(Collected data)

-*-*-

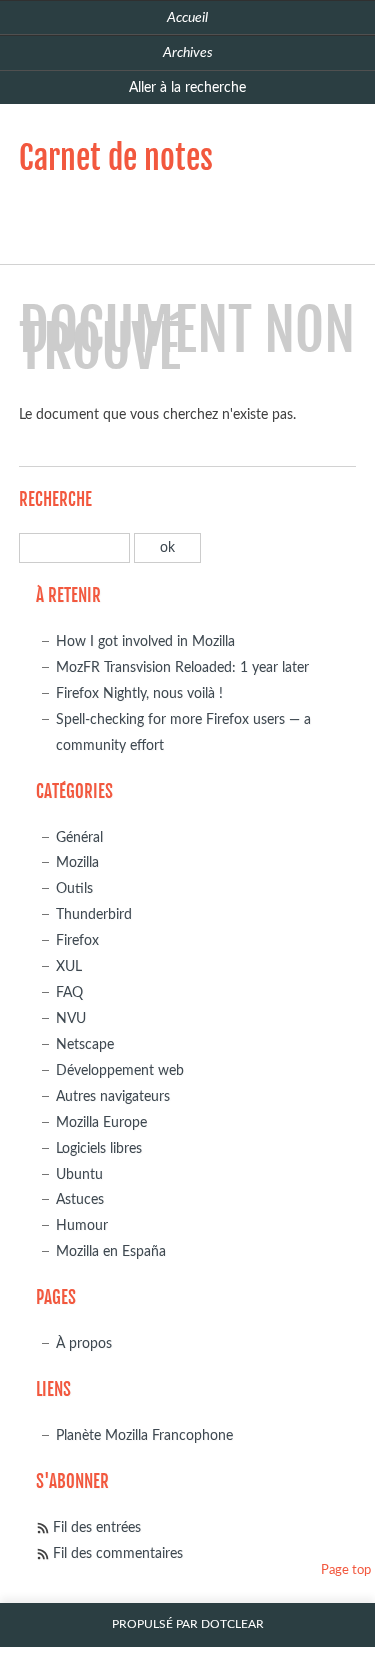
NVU (71, 1018)
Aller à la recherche (187, 87)
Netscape (85, 1044)
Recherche (55, 499)
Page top (346, 1570)
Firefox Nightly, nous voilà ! (139, 693)
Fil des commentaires (118, 1553)
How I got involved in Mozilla (145, 641)
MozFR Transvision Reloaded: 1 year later (182, 667)
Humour (82, 1225)
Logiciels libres (99, 1148)
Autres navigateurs (113, 1096)
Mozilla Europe (101, 1122)
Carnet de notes (116, 158)
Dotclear (232, 1624)
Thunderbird (94, 914)
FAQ (69, 992)
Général (79, 837)
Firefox (77, 940)
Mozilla (77, 862)
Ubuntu (79, 1174)
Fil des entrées (97, 1527)
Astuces (80, 1199)
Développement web (120, 1070)
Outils (74, 888)
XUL (69, 966)
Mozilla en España (111, 1251)
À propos (84, 1343)
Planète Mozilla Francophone (144, 1435)
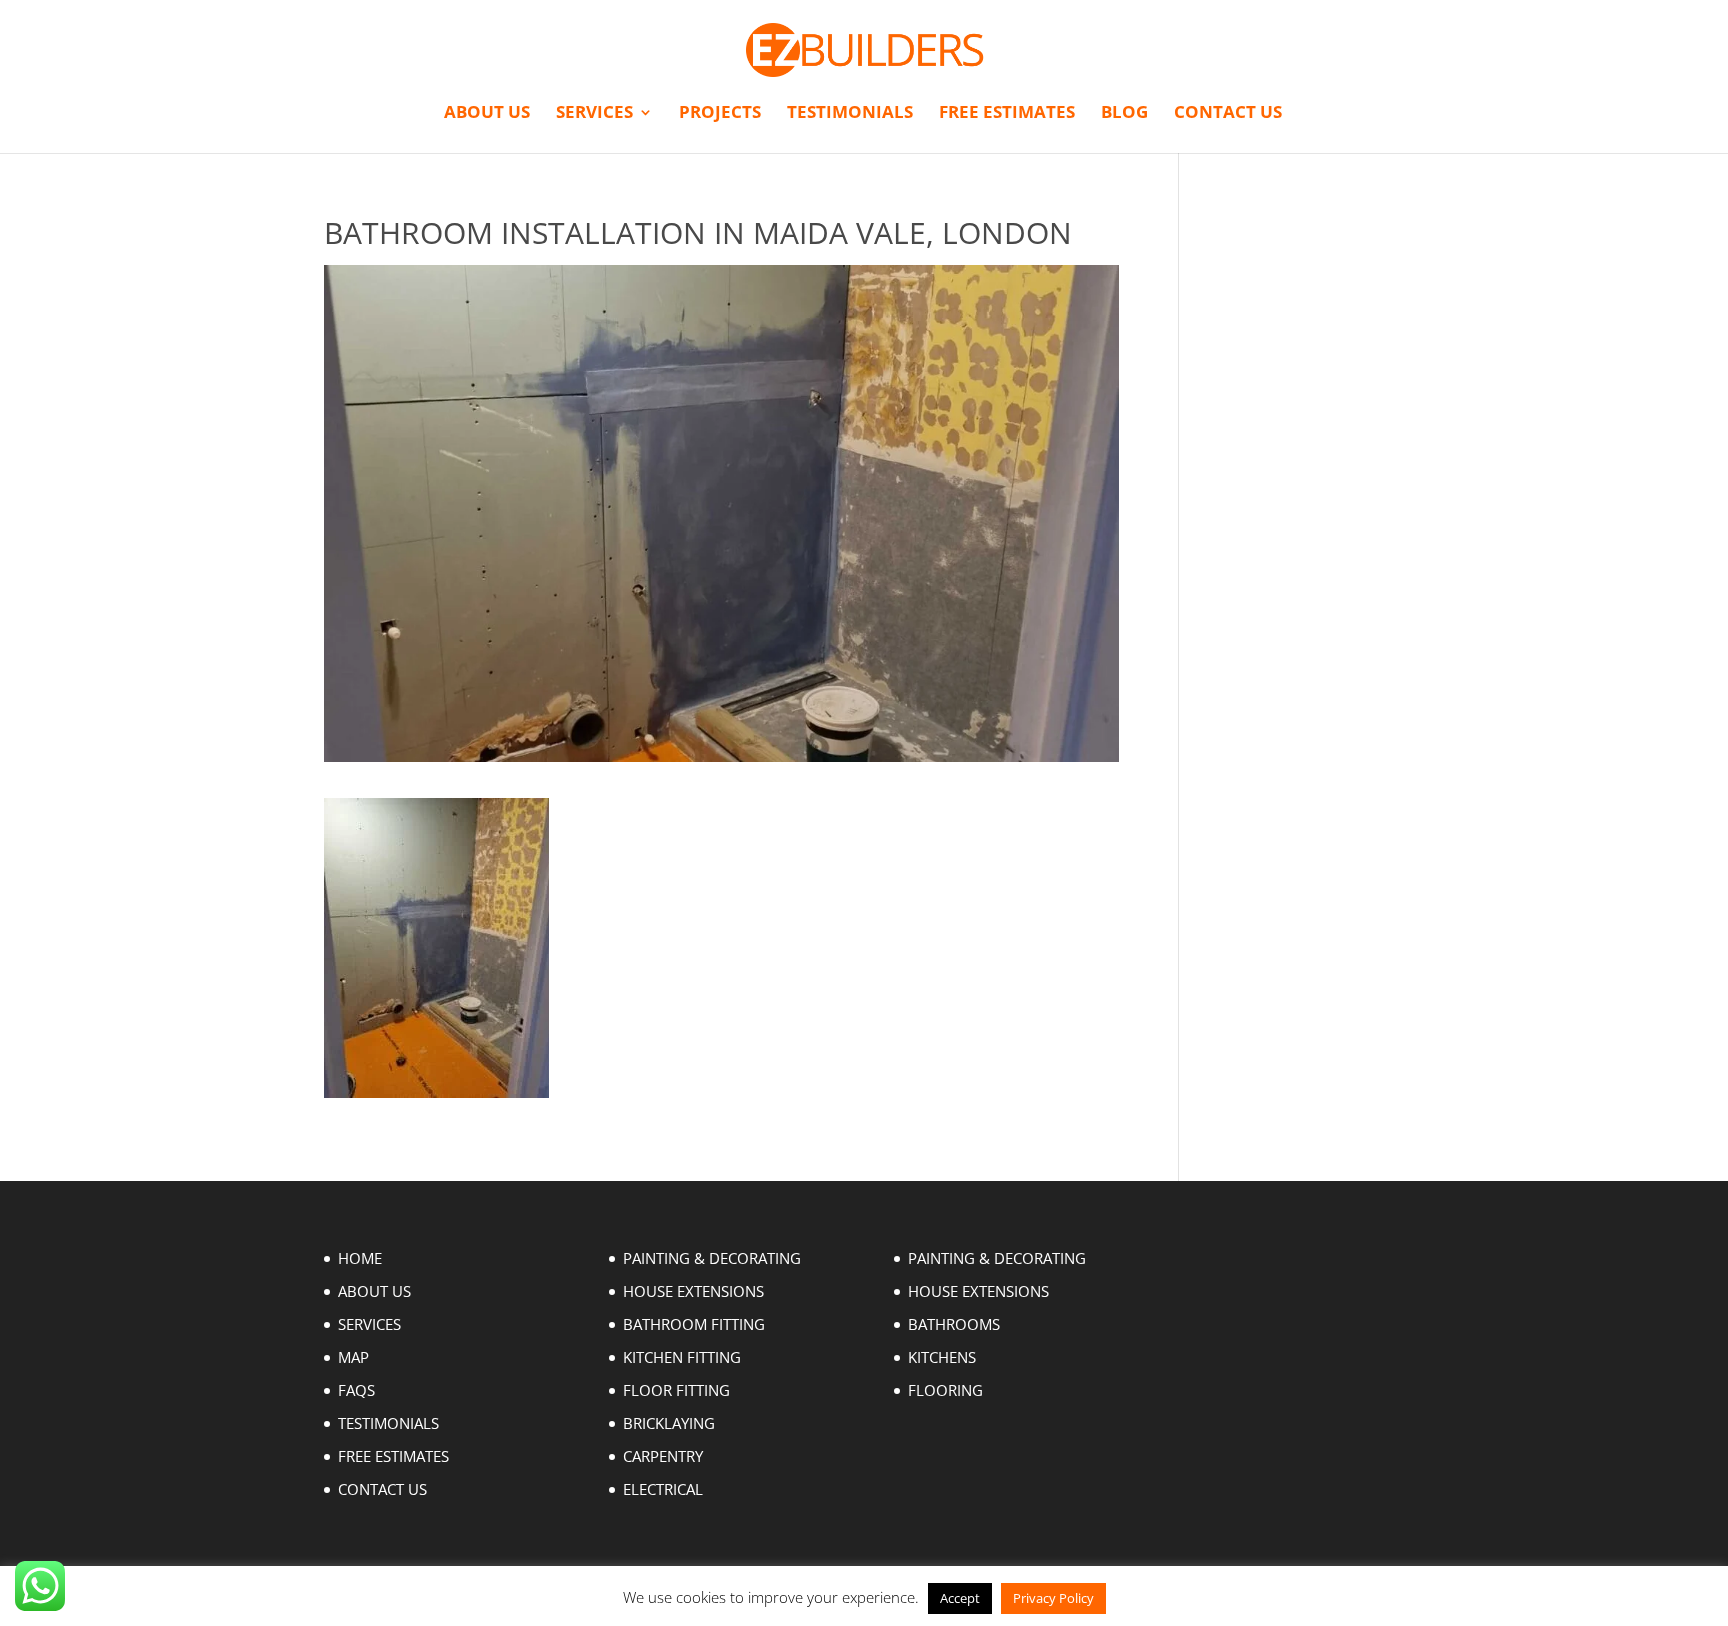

-*-*-

▶ _TASK ITEM_: The entries above are to be retyped exactly, with each picture left out.

▶ _EXPECTED ANSWER_:
NVU (71, 1018)
Aller à la recherche (187, 87)
Netscape (85, 1044)
Recherche (55, 499)
Page top (346, 1570)
Firefox Nightly, nous voilà ! (139, 693)
Fil des commentaires (118, 1553)
How I got involved in Mozilla (145, 641)
MozFR Transvision Reloaded: 1 year later (182, 667)
Humour (82, 1225)
Logiciels libres (99, 1148)
Autres navigateurs (113, 1096)
Mozilla Europe (101, 1122)
Carnet de notes (116, 158)
Dotclear (232, 1624)
Thunderbird (94, 914)
FAQ (69, 992)
Général (79, 837)
Firefox (77, 940)
Mozilla (77, 862)
Ubuntu (79, 1174)
Fil des entrées (97, 1527)
Astuces (80, 1199)
Développement web (120, 1070)
Outils (74, 888)
XUL (69, 966)
Mozilla en España (111, 1251)
À propos (84, 1343)
Planète Mozilla Francophone (144, 1435)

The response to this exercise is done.